身体の調子は相変わらずで、時折の咳もいつもの事だった。
けれど衛士さんに触れられると、胸がドキドキとして苦しくなった。耳元で鳴ってるみたいに心臓の音がうるさくなって、そればかりが気になって仕方なくなる。
衛士さんに触れられたところも、熱くて仕方ない。ジンジンと痺れて、身体の熱が上がっていくようだった。
夜だってどうしてか、衛士さんの事ばかり考えてしまって眠れなくなっていた。次の日が待ち遠しくて、胸が苦しくて、衛士さんと話した事を何度も思い出したり、衛士さんが触った背中や腕への熱がぶり返す。

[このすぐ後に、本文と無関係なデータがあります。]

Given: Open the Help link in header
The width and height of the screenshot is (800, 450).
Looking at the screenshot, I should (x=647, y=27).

そんな調子だから、衛士さんが現れると頭がうまく働かず、ぼーっとしてしまう。
「だいじょうぶ?」
衛士さんに言われてハッとする。せっかく衛士さんが側にいてくれているのに、ぼーっとしてしまっていた。
「最近、少し疲れてるみたいだけど」
衛士さんの指が僕の前髪を梳いた。それから目の下を指の背で軽く撫でる。僕のドキドキが始まる。
「寝不足?なにか、悩みでもあるのかな」
「あの……」
僕はうまく答えられなかった。なにをどう説明していいのか、言葉にできなかった。
ただ胸が苦しくて、それがそう心地悪くはなくて、衛士さんの側にいるとなにか堪らないものが溢れてきそうだった。

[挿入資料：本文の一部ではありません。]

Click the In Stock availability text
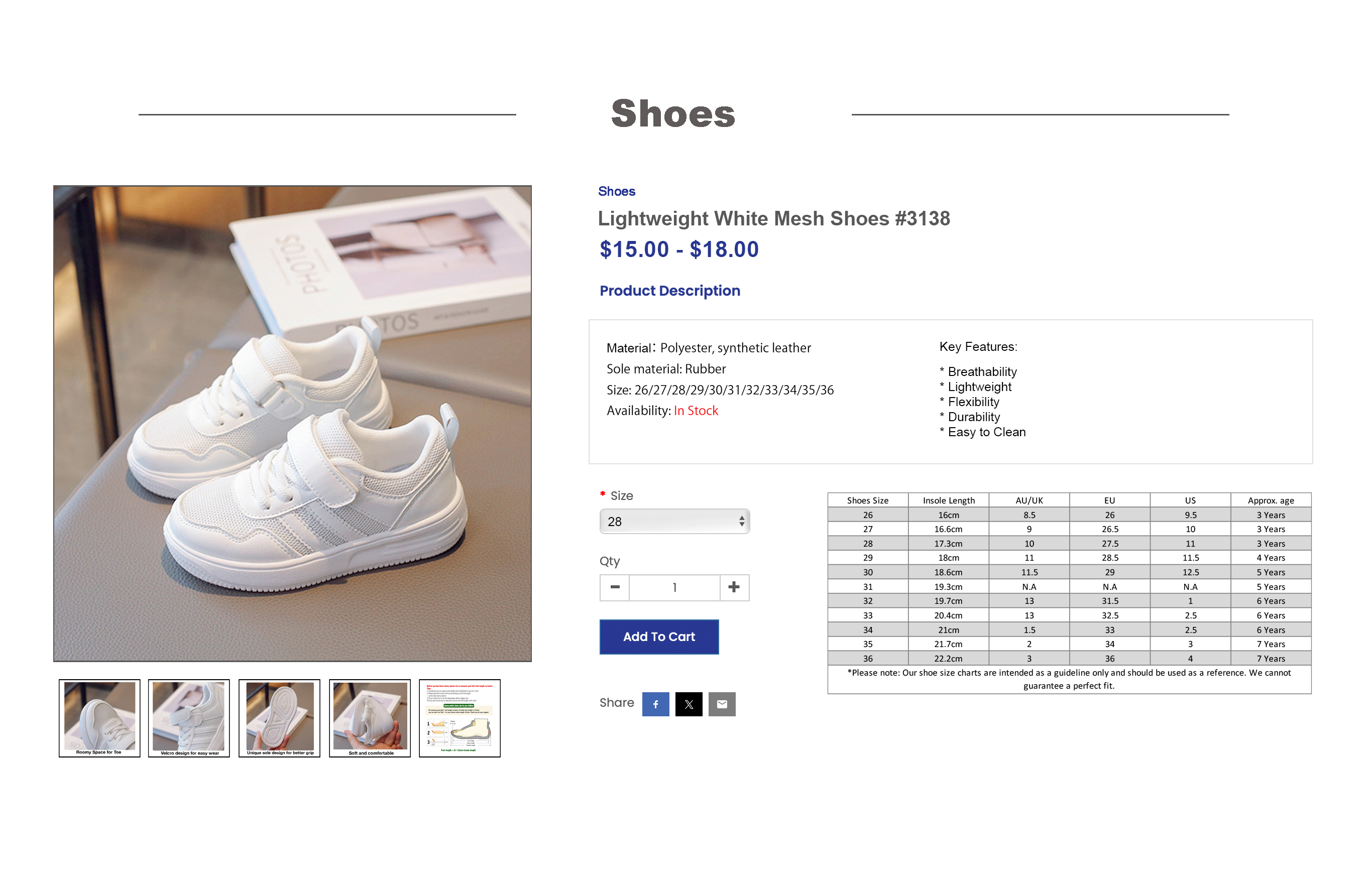Screen dimensions: 1372x889 [x=696, y=411]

だからずっと、この時が続いてくれたらと思うばかりだった。
「眠たかったら、眠っていいんだよ」
衛士さんの手が背中を撫でる。せっかく衛士さんの側にいるのに、眠るなんてもったいなくて出来なかった。
けれど、いつも僕はいつの間にか眠っていて、気が付けば衛士さんはいなくなっていた。
その瞬間はいつも胸がきゅーっとなって、その時だけは凄く嫌な気分になった。